W.K. Laurie Dickson, an English engineer born in 1860, is one of the guys most responsible for our modern conception of movies. While other inventors came up with most of the basic elements of filming and projection, Dickson was the first to put them all together.

Most of Dickson's important work was done under the pay of Thomas Edison at Menlo Park, New Jersey -- thus the common attribution of his accomplishments to Edison. However, Edison never really saw the importance of motion pictures; he hired Dickson to come up with something to accompany the phonograph, but thought the target audience was children and that even they would soon grow tired of movies. In fact, Dickson's final camera and projection equipment invention so sparked Edison's temper at his continuation of the project without permission that he fired Dickson.

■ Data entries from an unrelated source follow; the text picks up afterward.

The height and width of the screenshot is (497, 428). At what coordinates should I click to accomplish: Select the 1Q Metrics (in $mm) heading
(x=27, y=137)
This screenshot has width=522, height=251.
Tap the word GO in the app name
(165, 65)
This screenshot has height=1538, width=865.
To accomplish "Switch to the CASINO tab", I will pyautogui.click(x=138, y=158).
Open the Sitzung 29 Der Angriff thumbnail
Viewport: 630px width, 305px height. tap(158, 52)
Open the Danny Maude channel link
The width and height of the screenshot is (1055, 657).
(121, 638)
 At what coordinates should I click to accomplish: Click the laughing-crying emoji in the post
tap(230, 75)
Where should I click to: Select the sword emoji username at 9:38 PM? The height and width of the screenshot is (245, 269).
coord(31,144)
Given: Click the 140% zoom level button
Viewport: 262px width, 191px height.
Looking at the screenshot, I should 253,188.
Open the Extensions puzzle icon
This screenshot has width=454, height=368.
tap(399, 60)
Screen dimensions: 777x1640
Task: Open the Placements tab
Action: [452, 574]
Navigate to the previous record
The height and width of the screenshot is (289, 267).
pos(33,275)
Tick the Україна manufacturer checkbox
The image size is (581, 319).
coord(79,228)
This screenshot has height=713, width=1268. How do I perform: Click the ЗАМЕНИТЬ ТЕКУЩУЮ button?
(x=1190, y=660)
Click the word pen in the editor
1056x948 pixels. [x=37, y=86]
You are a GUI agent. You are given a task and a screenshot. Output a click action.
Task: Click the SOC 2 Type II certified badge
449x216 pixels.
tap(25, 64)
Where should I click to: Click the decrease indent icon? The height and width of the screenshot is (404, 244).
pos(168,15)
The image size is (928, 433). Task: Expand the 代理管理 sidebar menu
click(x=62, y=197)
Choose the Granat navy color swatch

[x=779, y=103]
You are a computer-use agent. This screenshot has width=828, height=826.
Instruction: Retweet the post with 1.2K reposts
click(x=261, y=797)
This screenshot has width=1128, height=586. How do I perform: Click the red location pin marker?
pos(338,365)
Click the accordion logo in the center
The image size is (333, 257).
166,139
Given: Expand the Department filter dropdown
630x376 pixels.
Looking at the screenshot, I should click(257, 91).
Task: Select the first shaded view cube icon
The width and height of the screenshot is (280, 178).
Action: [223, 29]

Dickson's major accomplishment was in putting several different technologies together to create motion pictures. He started by studying people like Eadweard Muybridge who were recording motion. Then, with a vague idea of building a camera, he studied the celluloid of John Carbutt and created an alliance with the George Eastman company. He convinced Hannibal Goodwin to give them his idea for a process to apply photographic emulsion to rolling film. From this, Dickson devised a crude camera, which he called the Kinetograph, by 1890; his first short film, Monkeyshines, featured the movement of another of Edison's assistants. Edison had a team come up with a Kinetoscope to give a peephole view of the film. The Kinetograph set a standard still used today - 35 mm film stock from Eastman, illuminated by an electric bulb, and advanced by sprockets.

Edison was satisfied with stopping there, but Dickson wanted a way to project moving pictures to large audiences. Defying Edison's order to quit the project, he convinced Thomas Arnat to give up a patent on a rotating arm used on a projector. This soon led to the first motion-picture stage in an enclosed studio.

In 1895, Dickson introduced the final version of this system, the Vitascope. Edison fired him, and Dickson immediately founded the American Biograph Company. He remade his own invention, calling it the Muograph, and competed with Edison's version throughout the early years of the industry. Biograph became one of the major Hollywood studios, launching the careers of countless stars such as Mary Pickford.

In 1897, Dickson sold part of his interest in Biograph and went back to England to live with his mother. He died there in 1935.